Les réseaux sociaux sont devenus le canal de communication et la source d’informations préférentiels de ceux qui veulent se connecter au monde et interagir avec lui dans une sensation grisante d’immédiateté. Mais ces lieux de partage, d’échange et de débat peuvent très vite devenir le théâtre d’une insupportable cacophonie, par la faute d’une modération toute relative.

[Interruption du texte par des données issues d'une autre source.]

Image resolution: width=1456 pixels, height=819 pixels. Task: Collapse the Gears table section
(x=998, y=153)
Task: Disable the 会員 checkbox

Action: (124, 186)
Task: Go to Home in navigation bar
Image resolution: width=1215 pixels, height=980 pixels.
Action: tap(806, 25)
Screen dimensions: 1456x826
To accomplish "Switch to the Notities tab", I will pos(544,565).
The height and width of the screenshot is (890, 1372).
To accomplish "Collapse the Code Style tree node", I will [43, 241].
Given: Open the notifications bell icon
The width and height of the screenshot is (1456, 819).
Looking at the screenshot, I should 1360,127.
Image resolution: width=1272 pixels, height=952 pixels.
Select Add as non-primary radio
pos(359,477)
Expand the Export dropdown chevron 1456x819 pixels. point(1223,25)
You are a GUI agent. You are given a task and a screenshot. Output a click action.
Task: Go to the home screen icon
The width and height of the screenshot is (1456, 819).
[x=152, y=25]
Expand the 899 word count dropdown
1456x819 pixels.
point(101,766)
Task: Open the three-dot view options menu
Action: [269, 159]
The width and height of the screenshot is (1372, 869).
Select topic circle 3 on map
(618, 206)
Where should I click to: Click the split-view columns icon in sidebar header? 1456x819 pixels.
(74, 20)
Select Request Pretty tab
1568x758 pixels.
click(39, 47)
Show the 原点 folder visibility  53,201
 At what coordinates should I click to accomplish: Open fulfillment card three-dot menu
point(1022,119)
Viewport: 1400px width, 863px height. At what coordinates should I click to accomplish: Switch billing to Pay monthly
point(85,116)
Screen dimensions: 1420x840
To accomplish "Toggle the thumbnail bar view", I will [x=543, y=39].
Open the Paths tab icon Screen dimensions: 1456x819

Les communautés médicale et scientifique n’échappent malheureusement pas à la règle et l’un des effets collatéraux de l’épidémie de Covid-19 est d’avoir illustré à quel point les réseaux sociaux faisaient la part belle à l’ultracrépidarianisme*, à la désinformation et aux théories du complot, mais aussi hélas parfois aux insultes, aux invectives et aux menaces. Dans le domaine de la santé comme ailleurs, les réseaux sociaux, c’est « parfois pour le pire, souvent pour le meilleur », comme l’écrit Sylvie Picard dans l’un des articles de ce numéro. Alors, comme elle, parlons aussi du meilleur et de tout ce que ces agoras numériques peuvent aujourd’hui apporter pour améliorer l’état de santé des patients vivant avec un diabète... à condition d’être utilisés à bon escient — ce qui nécessite à la fois un certain apprentissage et une vigilance constante pour naviguer entre les fake news, les informations non référencées ou de piètre qualité scientifique et les préconisations de certains experts assénées à grands coups d’arguments d’autorité. Dans le domaine du diabète, l’apport des réseaux sociaux va de l’écoute empathique et du partage d’expériences au sein des communautés de patients en passant par les « tutos » d’initiation ou de perfectionnement aux nouvelles technologies. En outre, ces plateformes virtuelles constituent de formidables bases de données et peuvent aussi être utilisées par les chercheurs en santé publique, comme le décrivent Charline Bour et Guy Fagherazzi dans un autre article de ce numéro, en prenant pour exemple un vaste projet international visant à mieux décrire la détresse liée au diabète et ses déterminants à partir de l’analyse de données recueillies sur Twitter. Ainsi, dans le monde hyper-connecté de 2021, et même s’ils peuvent parfois s’avérer insupportables, les réseaux sociaux sont surtout devenus incontournables, pour les patients comme pour les professionnels de santé. *L’ultracrépidarianisme ou l’art de donner son avis sur des sujets que l’on ne connaît pas (merci à Étienne Klein de nous avoir fait découvrir ce drôle de mot à l’occasion de la crise sanitaire).